Je terminais mon article précédent en remarquant qu’Elon Musk ne tenait aucun compte des recommandations sécuritaires trop strictes du COSPAR* (il ne les considère même pas). Je voudrais cependant qu’à un moment donné, assez vite après l’arrivée sur Mars des premiers vaisseaux d’Elon Musk, un lobby écologiste mondial se manifeste pour contrôler ses projets d’installations afin éventuellement de les infléchir en les humanisant. Il faut trouver, dans notre intérêt à tous, une voie moyenne entre les exigences du COSPAR et l’indifférence d’Elon Musk.

*Le COSPAR est le “Committee on Space Research”. C’est un  organisme international dont le but est d’organiser les travaux scientifiques en relation avec l’exploration spatiale. Il a publié en 1964 les premières recommandations relatives à la protection des “corps célestes”. Sa politique de protection planétaire (COSPAR Planetary Protection Policy) doit être appliquée par ses membres (les institutions scientifiques des grands pays capables d’accéder à l’espace) depuis 1984. Voir mes articles à ce sujet: 1 et 2.  
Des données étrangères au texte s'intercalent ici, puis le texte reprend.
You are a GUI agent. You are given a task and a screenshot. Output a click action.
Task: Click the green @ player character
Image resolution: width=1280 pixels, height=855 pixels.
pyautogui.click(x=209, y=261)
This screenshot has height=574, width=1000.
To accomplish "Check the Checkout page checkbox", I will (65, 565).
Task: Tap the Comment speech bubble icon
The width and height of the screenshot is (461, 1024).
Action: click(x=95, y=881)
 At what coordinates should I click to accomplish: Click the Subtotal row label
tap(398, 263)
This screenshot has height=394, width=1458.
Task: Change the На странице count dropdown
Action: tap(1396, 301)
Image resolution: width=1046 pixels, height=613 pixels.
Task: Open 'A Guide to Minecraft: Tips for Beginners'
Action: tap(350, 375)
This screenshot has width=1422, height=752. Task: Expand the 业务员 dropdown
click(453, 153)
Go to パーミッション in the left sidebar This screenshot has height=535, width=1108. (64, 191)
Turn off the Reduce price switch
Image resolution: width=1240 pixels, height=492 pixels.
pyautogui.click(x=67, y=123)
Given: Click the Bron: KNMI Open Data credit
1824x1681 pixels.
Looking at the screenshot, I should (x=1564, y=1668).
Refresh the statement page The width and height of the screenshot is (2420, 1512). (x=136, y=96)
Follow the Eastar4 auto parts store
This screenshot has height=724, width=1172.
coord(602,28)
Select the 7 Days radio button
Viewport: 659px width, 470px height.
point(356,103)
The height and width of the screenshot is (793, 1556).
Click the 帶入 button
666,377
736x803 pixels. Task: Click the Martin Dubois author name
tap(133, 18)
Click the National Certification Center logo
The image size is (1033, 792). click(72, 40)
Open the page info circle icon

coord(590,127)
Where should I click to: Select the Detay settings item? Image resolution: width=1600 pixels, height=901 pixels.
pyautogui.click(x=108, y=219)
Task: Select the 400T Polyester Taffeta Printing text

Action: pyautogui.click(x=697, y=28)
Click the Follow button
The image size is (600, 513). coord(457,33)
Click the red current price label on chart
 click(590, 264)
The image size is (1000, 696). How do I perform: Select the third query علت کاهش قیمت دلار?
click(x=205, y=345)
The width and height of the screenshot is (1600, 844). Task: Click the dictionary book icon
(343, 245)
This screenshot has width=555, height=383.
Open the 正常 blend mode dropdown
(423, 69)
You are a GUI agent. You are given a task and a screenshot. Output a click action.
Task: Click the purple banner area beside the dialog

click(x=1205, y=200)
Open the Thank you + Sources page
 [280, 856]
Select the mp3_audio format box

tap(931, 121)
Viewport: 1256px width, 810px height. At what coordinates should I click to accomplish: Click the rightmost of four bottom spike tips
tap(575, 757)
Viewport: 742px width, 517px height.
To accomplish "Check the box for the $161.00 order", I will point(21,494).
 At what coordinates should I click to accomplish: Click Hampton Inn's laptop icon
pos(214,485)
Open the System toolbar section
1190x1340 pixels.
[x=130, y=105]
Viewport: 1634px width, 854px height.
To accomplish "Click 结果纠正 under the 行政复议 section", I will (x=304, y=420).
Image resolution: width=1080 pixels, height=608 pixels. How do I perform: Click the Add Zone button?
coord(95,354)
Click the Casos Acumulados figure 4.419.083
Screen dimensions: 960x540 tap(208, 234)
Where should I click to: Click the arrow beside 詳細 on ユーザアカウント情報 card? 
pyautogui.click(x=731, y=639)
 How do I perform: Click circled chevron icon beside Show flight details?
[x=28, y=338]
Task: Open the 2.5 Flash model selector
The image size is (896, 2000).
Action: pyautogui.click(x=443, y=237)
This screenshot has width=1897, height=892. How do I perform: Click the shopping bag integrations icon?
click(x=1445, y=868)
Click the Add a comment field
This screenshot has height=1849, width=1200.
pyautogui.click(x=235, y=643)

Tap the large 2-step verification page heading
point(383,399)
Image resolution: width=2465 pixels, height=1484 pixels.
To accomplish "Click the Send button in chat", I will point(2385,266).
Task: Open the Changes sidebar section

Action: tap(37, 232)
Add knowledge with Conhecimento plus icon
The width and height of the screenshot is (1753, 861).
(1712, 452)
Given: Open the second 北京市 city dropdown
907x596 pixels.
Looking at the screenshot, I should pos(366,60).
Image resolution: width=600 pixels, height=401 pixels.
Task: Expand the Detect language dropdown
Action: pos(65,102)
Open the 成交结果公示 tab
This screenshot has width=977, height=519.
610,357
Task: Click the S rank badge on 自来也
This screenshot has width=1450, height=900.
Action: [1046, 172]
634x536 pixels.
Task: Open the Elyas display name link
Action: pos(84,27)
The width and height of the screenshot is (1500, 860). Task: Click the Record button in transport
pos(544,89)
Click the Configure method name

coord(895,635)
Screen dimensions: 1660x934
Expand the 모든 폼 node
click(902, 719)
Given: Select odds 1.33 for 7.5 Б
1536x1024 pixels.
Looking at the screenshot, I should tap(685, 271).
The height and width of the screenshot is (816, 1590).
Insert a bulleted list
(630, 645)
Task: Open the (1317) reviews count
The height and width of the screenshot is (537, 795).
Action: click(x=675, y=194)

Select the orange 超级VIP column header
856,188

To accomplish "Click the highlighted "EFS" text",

Dans son fameux triptyque des années 1990 (« Mars la rouge », « Mars la verte », « Mars la Bleue »), l’auteur de science-fiction américain Kim Stanley Robinson, imagine que, très vite après les débuts de la colonisation, le problème abordé aujourd’hui se pose, avant d’être résolu de manière violente. Dans cette perspective qui est peut-être inéluctable, je prends déjà parti. Je suis contre l’effacement de ce qui fait la particularité de Mars par rapport à la Terre, contre la terraformation. Je suis pour que Mars reste une terre largement vierge, peu peuplée et propre, un modèle et un espoir pour ceux qui seront restés sur Terre. Je veux aller sur Mars et y aller avec d’autres pour y ancrer une nouvelle branche de l’humanité mais je suis et je resterai toujours un « Rouge »*. Mars est notre seconde chance, ne la gâchons pas !

*terme désignant les opposants à la terraformation dans le roman de Kim Stanley Robinson.

l’Illustration de titre : l’aboutissement du rêve d’Elon Musk (image crédit SpaceX) .

Image ci-dessous (crédit SpaceX): seconde phase du visuel de la colonie imaginée par Elon Musk (précédant « l’Illustration de titre » dans sa présentation). Vous voyez la différence entre « trop » et « assez ».

N.B. Ces illustrations sont évidemment symboliques et ne doivent pas être « prises au pied de la lettre ». Cependant la dernière (celle de la mégalopole) traduit une intention inquiétante.